I see digital scholarship as an extension of my scholarly interest in cultural identity. That is, many of the tools of digital scholarship lend themselves to the types of historical questions I am interested in asking. Techniques, such as using data mining, R-language, TEI, and QGIS, bring together geospatial analysis with metadata mined from slave narratives, sermons, and pamphlet literature to explore the evolution of Black political theology in ways that complement my more traditional scholarship. They help me to more precisely pin down critical junctures of Black thought.  I’m looking for overlays – where did these writers travel? What places and people are referenced? Many early black writings draw in biblical imagery like Exodus – are there geographical relationships to the use of biblical imagery in anti-slavery thought?

When I teach digital techniques, I pair theory, technology, and some of the traditional tools of the historical craft.
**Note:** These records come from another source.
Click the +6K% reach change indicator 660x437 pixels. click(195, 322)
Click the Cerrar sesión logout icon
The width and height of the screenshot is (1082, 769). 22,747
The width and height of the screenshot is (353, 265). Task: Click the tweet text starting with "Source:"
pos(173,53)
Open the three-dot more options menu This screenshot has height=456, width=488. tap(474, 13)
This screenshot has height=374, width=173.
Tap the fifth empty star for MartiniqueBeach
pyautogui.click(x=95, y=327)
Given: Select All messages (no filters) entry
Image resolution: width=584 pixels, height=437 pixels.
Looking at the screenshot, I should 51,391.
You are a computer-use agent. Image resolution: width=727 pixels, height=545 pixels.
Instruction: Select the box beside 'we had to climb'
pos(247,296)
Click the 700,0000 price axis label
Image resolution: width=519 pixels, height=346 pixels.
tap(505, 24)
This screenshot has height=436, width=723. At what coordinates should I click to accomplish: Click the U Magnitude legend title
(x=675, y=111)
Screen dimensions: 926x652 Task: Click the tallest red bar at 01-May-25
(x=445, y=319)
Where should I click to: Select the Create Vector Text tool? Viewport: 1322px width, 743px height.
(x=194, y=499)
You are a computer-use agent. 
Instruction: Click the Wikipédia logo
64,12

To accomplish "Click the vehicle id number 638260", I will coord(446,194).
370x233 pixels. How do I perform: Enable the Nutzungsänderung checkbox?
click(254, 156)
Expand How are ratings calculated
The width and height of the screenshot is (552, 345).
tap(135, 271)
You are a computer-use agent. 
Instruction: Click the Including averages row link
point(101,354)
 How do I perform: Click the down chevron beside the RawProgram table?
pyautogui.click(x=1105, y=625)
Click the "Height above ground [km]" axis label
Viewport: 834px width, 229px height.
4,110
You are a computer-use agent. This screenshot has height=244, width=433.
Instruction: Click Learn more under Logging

For instance, in my current digital history class, my students are involved in the digitization of a cache of Civil War letters. The students will transcribe the letters, encode them in both TEI and HTML, and then produce terms for both Dublin Core metadata and Library of Congress Subject Headings. This combines digital techniques with more conventional skills like palaeography and analyzing historical documents. The final cataloging is done by the University Library’s Cataloging Department, but the students still had the opportunity to learn what metadata is and how it works.